When a Misty found something worth attacking, he'd call for fighter planes that each carried more ordnance than a World War II heavy bomber. Sometimes, to fix a target in place, a Misty would strafe the first and last truck in a convoy with his nose guns, to block the road and scatter the drivers. Then, when the fighter planes arrived, he'd mark the target with white phosphorous rockets. The North Vietnamese became experts at camouflage, and the Mistys became experts at finding the trucks or storage tanks beneath the foliage.

Such sighting skill worked only in daytime, and tropical nights are long. Still, the Mistys could often find targets in the dark because the North Vietnamese obligingly drove with their headlights glowing bumper to bumper on the Ho Chi Minh Trail. Unfortunately, the American fighter planes had to begin their dives from 6,000 feet, at which altitude they couldn't see the headlights that were so obvious to the low-flying Mistys. Nighttime targets were invulnerable, for practical purposes. Even after the sun came up, enemy traffic was often hidden by a thick bank of clouds.

Worse, Lyndon Johnson's periodic bombing halts, intended to lure the North Vietnamese to the negotiating table, instead gave them a 24-hour opportunity to jam reinforcements into the South. In 1968, when Mr. Johnson decided to wrap up the war that had toppled his presidency, he stopped all bombing except in a narrow strip just above the 17th parallel that separated North from South Vietnam. The predictable result was that even more guns were moved into the strip and targeted on the low-flying American planes.

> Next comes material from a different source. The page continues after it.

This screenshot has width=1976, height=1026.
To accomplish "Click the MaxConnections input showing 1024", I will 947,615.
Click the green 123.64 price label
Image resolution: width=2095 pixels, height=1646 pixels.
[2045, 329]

The Mistys took casualties at an appalling rate: Of 157 pilots who served in the unit from 1967 to 1970, 34 were shot down, though most were snatched to safety by equally daring helicopter crews. Seven Mistys disappeared forever in North Vietnam and Laos, and three became prisoners of war. The POW stories, well told in "Bury Us Upside Down," are excruciating to read. To take but one example: Despite the care given to Lance Sijan by the other Mistys, who took turns cradling him to share their body heat, he died of torture and starvation, a bloody heap of rags, skin and bones. What a corrective to the accusations of abuse at Guantanamo Bay! It wasn't mere rough handling but the last extremes of pain that American pilots endured at the Hanoi Hilton -- John McCain among them. In his preface to this book, the senator pays tribute to "the impossibly dangerous mission" of the Mistys, whom he met in the Vietnamese gulag.

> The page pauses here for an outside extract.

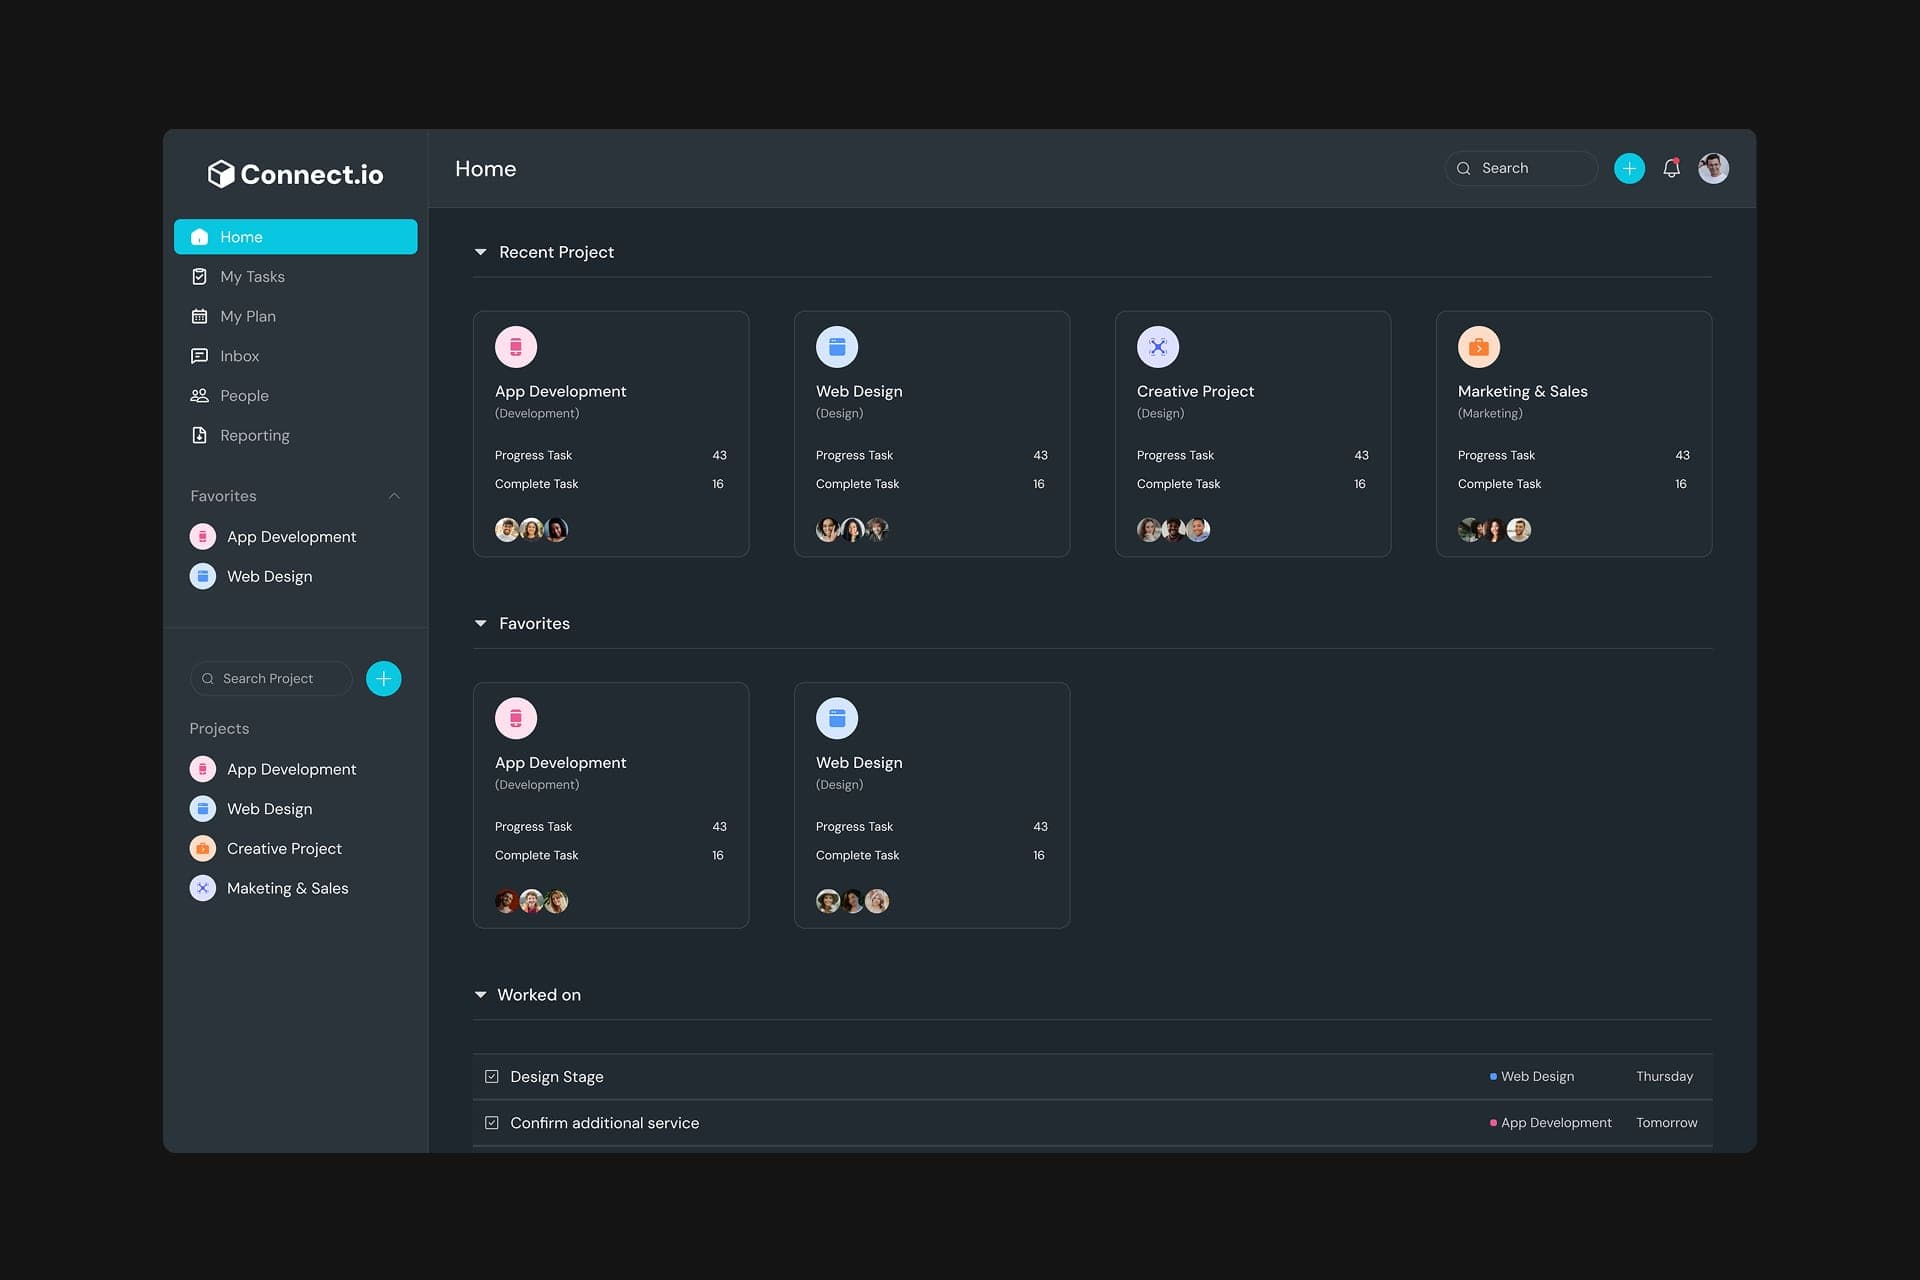Open the notifications bell
This screenshot has height=1280, width=1920.
click(x=1670, y=168)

That "Bury Me Upside Down" reads so easily may have a lot to do with the talents of Rick Newman, a writer for U.S. News & World Report and one of the book's two authors. That it's so personal, and so moving, may owe more to his co-author, Don Shepperd, a Misty pilot in 1968. When you read of the kick provided to the F-100 jet when raw fuel was dumped into its exhaust, or the supersonic shock waves hammering it when shells exploded nearby, you know that's how it felt, because Mr. Shepperd was there.

The authors' otherwise exemplary account, vivid with its scenes of war and bravery, goes lame during its detours to the home front, an apparently obligatory feature of 21st-century military history. Yes, war has casualties beyond the battlefield -- worry and confusion and terrible news caused wives and families to suffer in their own way -- but that's no reason to turn a battle story into soap opera. Many readers will find themselves skimming through the last chapters, and they'll miss very little thereby.

As for the book's title -- well, you had to ask, didn't you? It comes from a fighter-pilot toast that expresses a warrior's disdain for those who write the rules of engagement: "When our flying days are over / When our flying days are past / We hope they'll bury us upside down / So the world can kiss our..." You get the gist.